村木志乃介 「クリーンな世界を目指して」
険悪な場の雰囲気を一変させる「空気正常機」というアイディアが面白い。ショートショートとしては余分な要素が多いので、全体の構成を再考して書き直せば傑作になるのではないかと思います。
有屋美 徹 「幸せな洗濯」
ある家庭で使われている洗濯機。二人の男女の衣類に赤ちゃん用の衣類が加わり……洗濯機の視点から家族の変化を見守る視線が優しく、心温まる作品でした。
河音直歩 「小さなラジオ」
急な事故で妻(母)を亡くした父娘。そこに亡くなった人の声を聞くことができるという古いラジオを祖母が入手してくるのだが……。家族の切ない絆を丁寧に巧みに描いた秀作。ショートショート作品にするには、やはり何らかのサプライズを盛り込んでいただきたいところです。
結城熊雄 「天気製造機アマテラス」
あらゆる天候を作り出せるドローン。それが家庭内で巻き起こす騒動が楽しい。愉快な物語ですが、使い途が平凡なのが残念でした。語り口が巧みで物語の推進力を生み出す力のある方なので、今後も期待しています。
森岡 伶 「家電の家出」
次々と主人公の家から「家出」する家電たち。その目的は? テンポのいい語り口と、家出の理由を知るスマホと主人公の掛け合いを愉快に読みました。タイトルはそのままなので、再考してほしいですね。「タイトルは作品の一部」ということをお忘れなく。
坂入慎一 「ピザだって焼けるよ」
恋人が事故に遭って、「機械人間である」オーブンレンジになって帰ってきた。
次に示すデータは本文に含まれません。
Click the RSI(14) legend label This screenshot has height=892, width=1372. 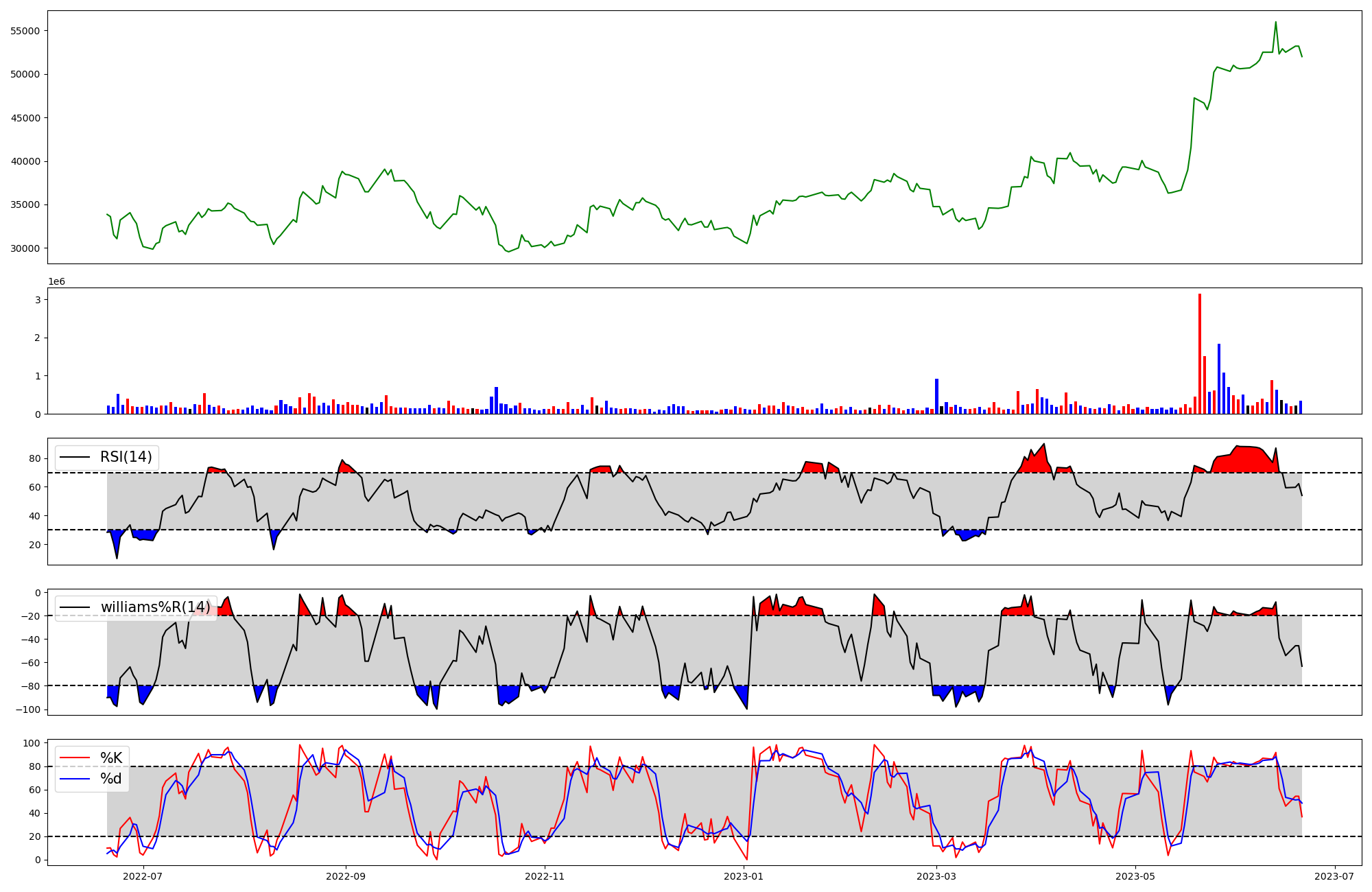[x=126, y=457]
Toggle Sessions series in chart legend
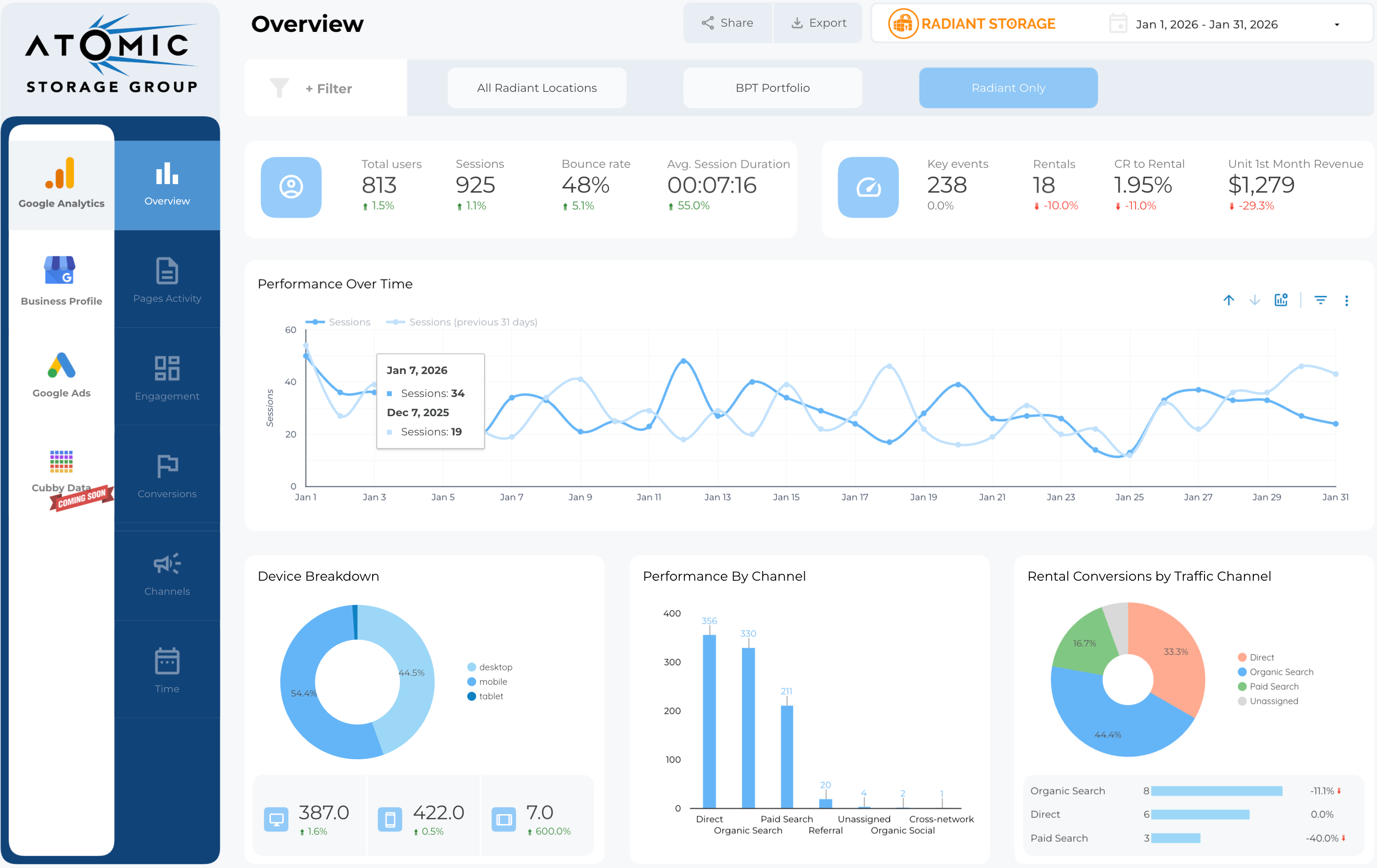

ユーモラスな展開に微笑まされながら、「その人らしさ」って何だろうと、ついつい考えさせられてしまいます。タイトルのセンスもさすがですね。
藤崎涼子 「小林先生のヒミツ」
女子大学生が素敵な教授に抱いた恋心。思わぬ偶然から関係が進展して……。するすると読める滑らかな文章と巧みな語り口。ただ、ミステリー的な展開なだけに、どこかに伏線を織り込んでおいていただきたいところです。
世並理穂 「夢の切れ端」
描いた原稿を破ってはまた描きまた破り、ロボット掃除機が吸い込まなかった残りを繋ぎ合わせた作品が大ヒット。創作の苦しみをリアルに描いていて、ラストもセンスがいい。どこか生成AIを連想させますね。
がみの 「スピリットクーラー」
幽霊が醸し出す冷気を利用したエネルギー不要のクーラーという発想が面白い! もっと大きな波乱があるハチャメチャな展開へと発展させた方が、発想のユニークさと釣り合うのではと感じました。
浅川貴弘 「フローズン本棚」
ある日、主人公のアパートに転がり込んできたダニエル(あだ名)。二人の青年の共同生活が、壊れた一台の冷蔵庫を軸に、味わいのある会話をちりばめながら描かれていきます。可笑しくて情けない、でも温かい青春掌編。言葉選びのセンスもよく、ショートショートより連作短編などに挑戦していただきたいタイプの書き手だと感じました。
藤田ナツミ 「太陽に毛布をかけて」
空中に浮遊して、温かみのある光を発する「照明用太陽」。失恋で昼夜逆転の生活を送る主人公に友人が届けてくれ――。素敵な発想にぐっと引き込まれて読みました。読み心地のいい一篇でしたが、ショートショートとしては、もっと物語の進行を早めて、一波乱盛り込んだ方がよかったのではないでしょうか(雨降って時か固まるような)。
以上の中から入選作に選ばれたのは
伊澤 圭 「冷蔵人間シンスケ」
坂入慎一 「ピザだって焼けるよ」
の2作品です。
おめでとうございます!
お二人には、この後、ご連絡を差し上げます。
もしかしたら、少し加筆などをご相談することがあるかもしれませんので、その際には、よろしくお願いいたします。
その他、印象に残った作品です。
高瀬れんげ 「俺達の道楽」/吸い込んだゴミの味について感想をつぶやく掃除機。ブラック企業で働く主人公は会社に持っていき……。後半が尻すぼみになった印象。実家の場面は不要では?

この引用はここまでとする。